Given data.
-- Opening Marker --
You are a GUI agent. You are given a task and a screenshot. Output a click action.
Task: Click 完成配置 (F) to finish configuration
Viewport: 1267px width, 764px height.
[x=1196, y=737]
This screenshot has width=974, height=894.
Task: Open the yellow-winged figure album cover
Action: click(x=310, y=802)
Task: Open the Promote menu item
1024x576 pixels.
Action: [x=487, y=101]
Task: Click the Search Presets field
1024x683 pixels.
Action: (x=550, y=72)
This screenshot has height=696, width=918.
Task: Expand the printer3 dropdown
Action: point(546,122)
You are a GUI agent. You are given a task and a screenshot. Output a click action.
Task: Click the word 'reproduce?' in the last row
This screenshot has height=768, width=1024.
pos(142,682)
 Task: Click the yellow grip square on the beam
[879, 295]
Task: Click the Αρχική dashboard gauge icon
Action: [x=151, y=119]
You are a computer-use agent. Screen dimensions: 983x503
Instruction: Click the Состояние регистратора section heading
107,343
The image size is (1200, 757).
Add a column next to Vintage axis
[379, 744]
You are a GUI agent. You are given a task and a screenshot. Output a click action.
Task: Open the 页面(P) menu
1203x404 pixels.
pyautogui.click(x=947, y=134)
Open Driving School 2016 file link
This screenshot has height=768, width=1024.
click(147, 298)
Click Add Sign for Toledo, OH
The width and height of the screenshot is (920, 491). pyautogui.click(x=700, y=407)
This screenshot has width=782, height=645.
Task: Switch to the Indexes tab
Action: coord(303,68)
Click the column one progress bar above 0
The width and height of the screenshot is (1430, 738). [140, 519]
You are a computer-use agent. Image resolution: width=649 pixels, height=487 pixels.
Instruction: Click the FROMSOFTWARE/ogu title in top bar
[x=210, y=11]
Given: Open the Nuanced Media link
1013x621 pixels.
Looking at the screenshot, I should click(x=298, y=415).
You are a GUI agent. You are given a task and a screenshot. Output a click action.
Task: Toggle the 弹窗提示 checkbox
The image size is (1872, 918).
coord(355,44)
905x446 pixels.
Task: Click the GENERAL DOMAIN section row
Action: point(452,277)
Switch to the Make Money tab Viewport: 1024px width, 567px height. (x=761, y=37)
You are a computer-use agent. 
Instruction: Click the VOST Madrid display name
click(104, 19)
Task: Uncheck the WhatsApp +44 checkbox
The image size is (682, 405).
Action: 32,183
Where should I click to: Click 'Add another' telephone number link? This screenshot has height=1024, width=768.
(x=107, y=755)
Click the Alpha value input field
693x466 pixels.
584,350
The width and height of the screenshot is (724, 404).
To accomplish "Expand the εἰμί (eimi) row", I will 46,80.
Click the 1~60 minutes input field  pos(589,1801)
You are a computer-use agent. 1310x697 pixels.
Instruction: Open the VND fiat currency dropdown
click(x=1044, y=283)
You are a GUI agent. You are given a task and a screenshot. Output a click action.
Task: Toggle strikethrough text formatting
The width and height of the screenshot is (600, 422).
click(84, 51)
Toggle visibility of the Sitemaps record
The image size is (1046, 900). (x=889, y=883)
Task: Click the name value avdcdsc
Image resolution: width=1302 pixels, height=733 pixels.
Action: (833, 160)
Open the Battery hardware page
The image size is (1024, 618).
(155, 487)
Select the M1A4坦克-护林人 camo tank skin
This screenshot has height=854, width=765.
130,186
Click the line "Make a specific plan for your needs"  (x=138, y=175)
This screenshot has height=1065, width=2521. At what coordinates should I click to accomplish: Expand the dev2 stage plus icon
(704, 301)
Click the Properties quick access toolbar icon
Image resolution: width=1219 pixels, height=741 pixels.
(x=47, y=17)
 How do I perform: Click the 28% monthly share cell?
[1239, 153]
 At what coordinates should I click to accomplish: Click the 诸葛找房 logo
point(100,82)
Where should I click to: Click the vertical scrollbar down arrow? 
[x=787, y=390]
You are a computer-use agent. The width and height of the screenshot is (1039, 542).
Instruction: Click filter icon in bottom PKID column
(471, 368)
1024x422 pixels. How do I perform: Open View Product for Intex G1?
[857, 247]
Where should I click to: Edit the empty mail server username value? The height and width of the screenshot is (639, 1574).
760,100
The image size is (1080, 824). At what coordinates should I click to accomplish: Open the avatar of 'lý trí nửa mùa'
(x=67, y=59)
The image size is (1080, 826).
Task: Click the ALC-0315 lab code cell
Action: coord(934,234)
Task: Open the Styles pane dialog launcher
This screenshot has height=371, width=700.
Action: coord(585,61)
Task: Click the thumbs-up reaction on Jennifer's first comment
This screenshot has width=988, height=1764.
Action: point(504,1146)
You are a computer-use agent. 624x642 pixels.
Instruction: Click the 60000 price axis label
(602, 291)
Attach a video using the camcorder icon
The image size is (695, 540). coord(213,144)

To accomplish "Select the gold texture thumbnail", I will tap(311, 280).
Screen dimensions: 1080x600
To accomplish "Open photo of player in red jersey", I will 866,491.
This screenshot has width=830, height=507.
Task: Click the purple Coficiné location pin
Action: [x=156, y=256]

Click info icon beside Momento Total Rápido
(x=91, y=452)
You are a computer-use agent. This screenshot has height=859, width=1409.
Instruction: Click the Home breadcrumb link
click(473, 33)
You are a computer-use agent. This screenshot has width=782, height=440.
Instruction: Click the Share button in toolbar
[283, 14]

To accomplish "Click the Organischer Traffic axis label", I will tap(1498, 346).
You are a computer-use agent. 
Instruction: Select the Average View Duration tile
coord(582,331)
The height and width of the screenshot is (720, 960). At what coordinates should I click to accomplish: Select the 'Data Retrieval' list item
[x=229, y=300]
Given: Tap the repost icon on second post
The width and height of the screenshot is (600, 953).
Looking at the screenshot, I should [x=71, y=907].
-- Closing Marker --
To do. The full set of entries should be transcribed exactly.

Written reply.
You are a GUI agent. You are given a task and a screenshot. Output a click action.
Task: Click 完成配置 (F) to finish configuration
Viewport: 1267px width, 764px height.
[x=1196, y=737]
This screenshot has width=974, height=894.
Task: Open the yellow-winged figure album cover
Action: click(x=310, y=802)
Task: Open the Promote menu item
1024x576 pixels.
Action: [x=487, y=101]
Task: Click the Search Presets field
1024x683 pixels.
Action: (x=550, y=72)
This screenshot has height=696, width=918.
Task: Expand the printer3 dropdown
Action: point(546,122)
You are a GUI agent. You are given a task and a screenshot. Output a click action.
Task: Click the word 'reproduce?' in the last row
This screenshot has height=768, width=1024.
pos(142,682)
 Task: Click the yellow grip square on the beam
[879, 295]
Task: Click the Αρχική dashboard gauge icon
Action: [x=151, y=119]
You are a computer-use agent. Screen dimensions: 983x503
Instruction: Click the Состояние регистратора section heading
107,343
The image size is (1200, 757).
Add a column next to Vintage axis
[379, 744]
You are a GUI agent. You are given a task and a screenshot. Output a click action.
Task: Open the 页面(P) menu
1203x404 pixels.
pyautogui.click(x=947, y=134)
Open Driving School 2016 file link
This screenshot has height=768, width=1024.
click(147, 298)
Click Add Sign for Toledo, OH
The width and height of the screenshot is (920, 491). pyautogui.click(x=700, y=407)
This screenshot has width=782, height=645.
Task: Switch to the Indexes tab
Action: coord(303,68)
Click the column one progress bar above 0
The width and height of the screenshot is (1430, 738). [140, 519]
You are a computer-use agent. Image resolution: width=649 pixels, height=487 pixels.
Instruction: Click the FROMSOFTWARE/ogu title in top bar
[x=210, y=11]
Given: Open the Nuanced Media link
1013x621 pixels.
Looking at the screenshot, I should click(x=298, y=415).
You are a GUI agent. You are given a task and a screenshot. Output a click action.
Task: Toggle the 弹窗提示 checkbox
The image size is (1872, 918).
coord(355,44)
905x446 pixels.
Task: Click the GENERAL DOMAIN section row
Action: point(452,277)
Switch to the Make Money tab Viewport: 1024px width, 567px height. (x=761, y=37)
You are a computer-use agent. 
Instruction: Click the VOST Madrid display name
click(104, 19)
Task: Uncheck the WhatsApp +44 checkbox
The image size is (682, 405).
Action: 32,183
Where should I click to: Click 'Add another' telephone number link? This screenshot has height=1024, width=768.
(x=107, y=755)
Click the Alpha value input field
693x466 pixels.
584,350
The width and height of the screenshot is (724, 404).
To accomplish "Expand the εἰμί (eimi) row", I will 46,80.
Click the 1~60 minutes input field  pos(589,1801)
You are a computer-use agent. 1310x697 pixels.
Instruction: Open the VND fiat currency dropdown
click(x=1044, y=283)
You are a GUI agent. You are given a task and a screenshot. Output a click action.
Task: Toggle strikethrough text formatting
The width and height of the screenshot is (600, 422).
click(84, 51)
Toggle visibility of the Sitemaps record
The image size is (1046, 900). (x=889, y=883)
Task: Click the name value avdcdsc
Image resolution: width=1302 pixels, height=733 pixels.
Action: (833, 160)
Open the Battery hardware page
The image size is (1024, 618).
(155, 487)
Select the M1A4坦克-护林人 camo tank skin
This screenshot has height=854, width=765.
130,186
Click the line "Make a specific plan for your needs"  (x=138, y=175)
This screenshot has height=1065, width=2521. At what coordinates should I click to accomplish: Expand the dev2 stage plus icon
(704, 301)
Click the Properties quick access toolbar icon
Image resolution: width=1219 pixels, height=741 pixels.
(x=47, y=17)
 How do I perform: Click the 28% monthly share cell?
[1239, 153]
 At what coordinates should I click to accomplish: Click the 诸葛找房 logo
point(100,82)
Where should I click to: Click the vertical scrollbar down arrow? 
[x=787, y=390]
You are a computer-use agent. The width and height of the screenshot is (1039, 542).
Instruction: Click filter icon in bottom PKID column
(471, 368)
1024x422 pixels. How do I perform: Open View Product for Intex G1?
[857, 247]
Where should I click to: Edit the empty mail server username value? The height and width of the screenshot is (639, 1574).
760,100
The image size is (1080, 824). At what coordinates should I click to accomplish: Open the avatar of 'lý trí nửa mùa'
(x=67, y=59)
The image size is (1080, 826).
Task: Click the ALC-0315 lab code cell
Action: coord(934,234)
Task: Open the Styles pane dialog launcher
This screenshot has height=371, width=700.
Action: coord(585,61)
Task: Click the thumbs-up reaction on Jennifer's first comment
This screenshot has width=988, height=1764.
Action: point(504,1146)
You are a computer-use agent. 624x642 pixels.
Instruction: Click the 60000 price axis label
(602, 291)
Attach a video using the camcorder icon
The image size is (695, 540). coord(213,144)

To accomplish "Select the gold texture thumbnail", I will tap(311, 280).
Screen dimensions: 1080x600
To accomplish "Open photo of player in red jersey", I will 866,491.
This screenshot has width=830, height=507.
Task: Click the purple Coficiné location pin
Action: [x=156, y=256]

Click info icon beside Momento Total Rápido
(x=91, y=452)
You are a computer-use agent. This screenshot has height=859, width=1409.
Instruction: Click the Home breadcrumb link
click(473, 33)
You are a computer-use agent. This screenshot has width=782, height=440.
Instruction: Click the Share button in toolbar
[283, 14]

To accomplish "Click the Organischer Traffic axis label", I will tap(1498, 346).
You are a computer-use agent. 
Instruction: Select the Average View Duration tile
coord(582,331)
The height and width of the screenshot is (720, 960). At what coordinates should I click to accomplish: Select the 'Data Retrieval' list item
[x=229, y=300]
Given: Tap the repost icon on second post
The width and height of the screenshot is (600, 953).
Looking at the screenshot, I should [x=71, y=907].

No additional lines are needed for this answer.